Your answer must be the exact lines from the one holding "The width and" through the last line of the records below, with no pictures.

_Exercise inputs_
== == ==

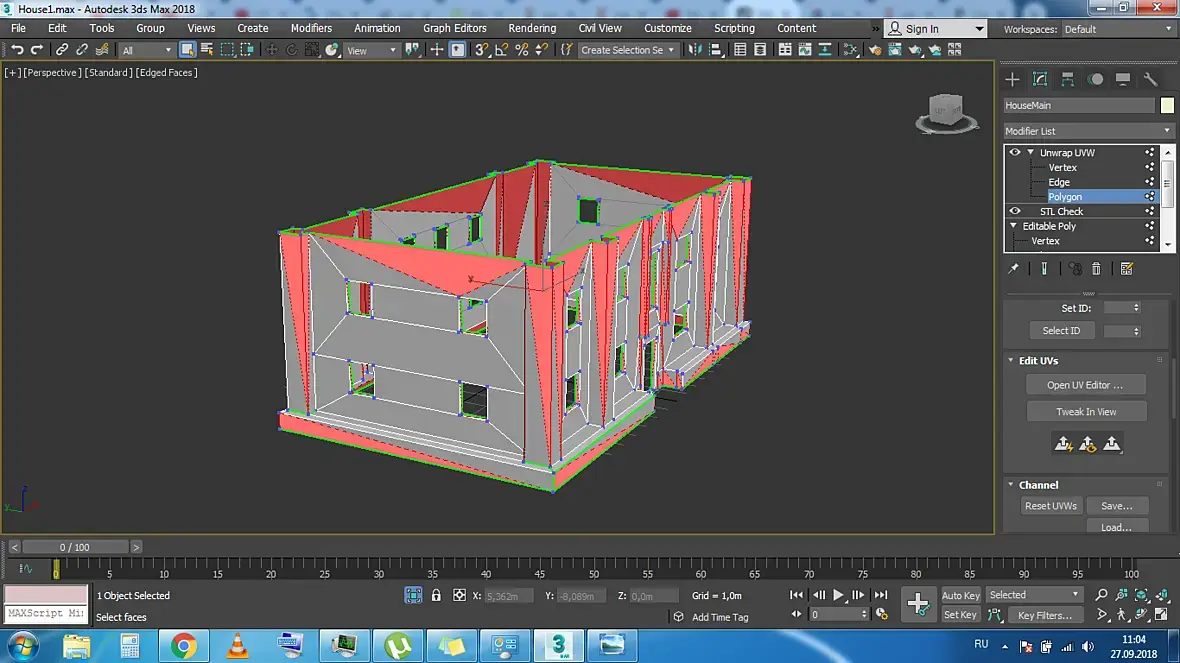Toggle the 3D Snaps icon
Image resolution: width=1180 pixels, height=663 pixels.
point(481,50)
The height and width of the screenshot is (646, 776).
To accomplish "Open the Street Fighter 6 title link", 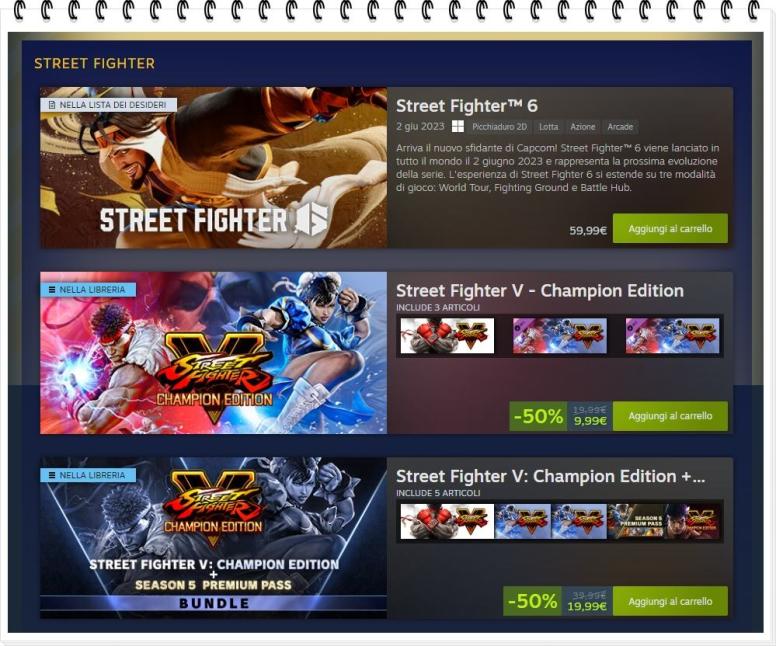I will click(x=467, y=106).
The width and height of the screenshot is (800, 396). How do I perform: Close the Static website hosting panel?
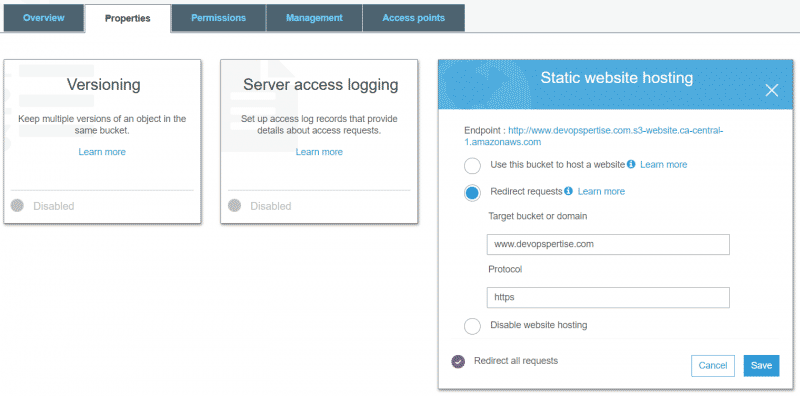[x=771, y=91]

== == ==

_Task output_
The width and height of the screenshot is (800, 396). How do I perform: Close the Static website hosting panel?
[x=771, y=91]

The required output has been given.